- Task to carry out -
Having located "Guatemala (23, 676)" in the records below, repeat exactly the line it is on and all subsequent lines, ending with the last.

***

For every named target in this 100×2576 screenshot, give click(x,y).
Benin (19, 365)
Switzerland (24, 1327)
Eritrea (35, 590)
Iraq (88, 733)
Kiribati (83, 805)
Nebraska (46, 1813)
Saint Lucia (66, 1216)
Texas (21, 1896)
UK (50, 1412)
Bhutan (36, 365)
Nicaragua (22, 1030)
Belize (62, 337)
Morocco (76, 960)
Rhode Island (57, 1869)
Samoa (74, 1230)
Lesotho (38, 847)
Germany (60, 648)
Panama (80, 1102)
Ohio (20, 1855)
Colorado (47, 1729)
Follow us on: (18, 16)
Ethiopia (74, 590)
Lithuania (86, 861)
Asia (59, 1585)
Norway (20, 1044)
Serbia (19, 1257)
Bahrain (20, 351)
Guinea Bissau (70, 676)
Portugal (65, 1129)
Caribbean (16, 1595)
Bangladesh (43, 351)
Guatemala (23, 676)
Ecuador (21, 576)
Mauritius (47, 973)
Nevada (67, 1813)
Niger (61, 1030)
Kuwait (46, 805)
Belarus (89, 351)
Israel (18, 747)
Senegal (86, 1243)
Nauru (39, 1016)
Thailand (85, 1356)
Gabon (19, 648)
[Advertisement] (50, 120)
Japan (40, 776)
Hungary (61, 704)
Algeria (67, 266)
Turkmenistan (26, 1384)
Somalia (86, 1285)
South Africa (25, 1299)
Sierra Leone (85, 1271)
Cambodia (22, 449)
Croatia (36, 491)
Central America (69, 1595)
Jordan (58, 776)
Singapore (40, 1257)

***

- Written reply -
Guatemala (23, 676)
Ecuador (21, 576)
Mauritius (47, 973)
Nevada (67, 1813)
Niger (61, 1030)
Kuwait (46, 805)
Belarus (89, 351)
Israel (18, 747)
Senegal (86, 1243)
Nauru (39, 1016)
Thailand (85, 1356)
Gabon (19, 648)
[Advertisement] (50, 120)
Japan (40, 776)
Hungary (61, 704)
Algeria (67, 266)
Turkmenistan (26, 1384)
Somalia (86, 1285)
South Africa (25, 1299)
Sierra Leone (85, 1271)
Cambodia (22, 449)
Croatia (36, 491)
Central America (69, 1595)
Jordan (58, 776)
Singapore (40, 1257)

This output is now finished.